The County Road Association of Michigan’s 2021 County Road Investment Plan indicates that an additional $1.8 billion annually is needed to restore the county and local roads under its statutory responsibility. One may assume that the recently enacted $1.2 trillion federal surface transportation program, better known as the “Infrastructure Investment and Jobs Act (IIJA),” is the long-awaited answer. While this, indeed, is a large sum, I do not foresee the anticipated increase designated for county road agencies to have the transformational impact that is needed.

Most of the funding for roads in the IIJA is, in fact, the reauthorization of funding designated under the traditional federal transportation program. Of the $2 billion per year allocated to Michigan through 2026, the actual annual increase equates to about $330 million.

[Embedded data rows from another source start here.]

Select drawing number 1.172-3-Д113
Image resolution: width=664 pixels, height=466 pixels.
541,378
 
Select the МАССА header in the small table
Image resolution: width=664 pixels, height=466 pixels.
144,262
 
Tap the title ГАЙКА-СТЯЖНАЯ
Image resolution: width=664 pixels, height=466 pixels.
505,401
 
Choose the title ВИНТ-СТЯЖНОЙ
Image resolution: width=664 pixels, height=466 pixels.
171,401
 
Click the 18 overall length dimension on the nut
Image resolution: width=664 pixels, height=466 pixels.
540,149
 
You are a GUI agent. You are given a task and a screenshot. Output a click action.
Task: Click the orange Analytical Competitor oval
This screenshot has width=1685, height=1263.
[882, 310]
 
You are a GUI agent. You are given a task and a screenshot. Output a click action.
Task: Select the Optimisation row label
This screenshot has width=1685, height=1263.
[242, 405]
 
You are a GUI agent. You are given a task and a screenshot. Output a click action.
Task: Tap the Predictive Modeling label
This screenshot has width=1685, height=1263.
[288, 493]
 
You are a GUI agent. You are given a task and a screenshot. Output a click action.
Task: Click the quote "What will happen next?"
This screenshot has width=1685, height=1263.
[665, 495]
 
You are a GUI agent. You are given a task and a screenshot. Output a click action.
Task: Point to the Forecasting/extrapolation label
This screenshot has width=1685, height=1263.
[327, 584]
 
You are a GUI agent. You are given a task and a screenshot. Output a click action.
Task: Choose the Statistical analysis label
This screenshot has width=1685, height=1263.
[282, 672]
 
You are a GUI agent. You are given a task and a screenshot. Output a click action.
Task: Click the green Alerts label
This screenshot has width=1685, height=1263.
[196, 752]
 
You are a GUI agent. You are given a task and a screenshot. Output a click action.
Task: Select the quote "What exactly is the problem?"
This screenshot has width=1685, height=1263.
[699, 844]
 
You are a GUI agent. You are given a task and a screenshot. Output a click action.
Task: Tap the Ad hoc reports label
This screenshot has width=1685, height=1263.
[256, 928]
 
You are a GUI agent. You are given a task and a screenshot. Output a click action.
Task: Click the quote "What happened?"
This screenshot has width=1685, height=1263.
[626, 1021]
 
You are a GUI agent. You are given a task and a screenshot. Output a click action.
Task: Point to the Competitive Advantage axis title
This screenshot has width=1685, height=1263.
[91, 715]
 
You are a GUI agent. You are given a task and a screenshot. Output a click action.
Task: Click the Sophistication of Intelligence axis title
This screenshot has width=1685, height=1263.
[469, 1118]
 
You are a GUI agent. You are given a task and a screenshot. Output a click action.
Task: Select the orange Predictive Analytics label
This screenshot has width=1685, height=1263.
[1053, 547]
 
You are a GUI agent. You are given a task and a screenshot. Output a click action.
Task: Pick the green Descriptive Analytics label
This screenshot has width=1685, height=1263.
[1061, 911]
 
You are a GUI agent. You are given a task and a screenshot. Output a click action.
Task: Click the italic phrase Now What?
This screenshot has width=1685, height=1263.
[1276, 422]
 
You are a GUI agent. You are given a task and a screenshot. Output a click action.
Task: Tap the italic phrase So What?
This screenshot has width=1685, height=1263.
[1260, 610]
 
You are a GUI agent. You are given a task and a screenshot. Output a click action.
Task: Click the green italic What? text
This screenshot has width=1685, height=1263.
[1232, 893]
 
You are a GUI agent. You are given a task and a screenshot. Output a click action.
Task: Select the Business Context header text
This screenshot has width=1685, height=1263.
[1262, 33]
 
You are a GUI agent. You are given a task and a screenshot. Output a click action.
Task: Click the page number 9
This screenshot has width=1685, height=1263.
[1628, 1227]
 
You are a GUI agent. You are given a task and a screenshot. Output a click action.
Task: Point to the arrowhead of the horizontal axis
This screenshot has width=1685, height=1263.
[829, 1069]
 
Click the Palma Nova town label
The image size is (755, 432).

The bulk of the new money will be used on state highways because, by formula, MDOT receives 75% of federal funds and the remaining 25% is distributed among 83 county road agencies, 276 cities and 257 villages.

Furthermore, the use of federal funding for road improvements is restricted to only a portion of Michigan’s public road network. In Kent County, for example, federal funds only can be used on 665 miles of the total 1,975 miles of county roads. That leaves 1,310 miles ineligible to benefit from the increase in federal dollars. CRA’s 2021 County Road Investment Plan indicates that 48% of federal aid-eligible county roads are in poor condition. Of roads not eligible for federal aid, 54% are in poor condition.

Adding to the challenge is the loss of revenue to local transportation agencies from the Michigan Transportation Fund (MTF) that has occurred as a side effect of COVID-19. In Kent County, for example, the decreases in vehicle registration fees and gas tax will lead to an estimated 15% revenue decrease over three years compared to pre-pandemic projections. Not surprisingly, this level of revenue decrease is being experienced by other county road agencies throughout the state and negatively impacts the ability to improve county roads and provide essential services to keep them in good condition.

As we begin the new year, my hope is that legislative leaders address the issue of county road funding with the same sense of urgency and bipartisanship that they demonstrated with the new business attraction program. Specifically, I ask them to consider the following:

  1. Provide a supplemental allocation of funds during 2022 to replace lost MTF revenue.
  2. Oppose efforts to rescind the indexing of the fuel tax enacted in 2015.
  3. Develop long-term funding solution that addresses the backlog of county road needs.

Steven Warren is managing director of the Kent County Road Commission.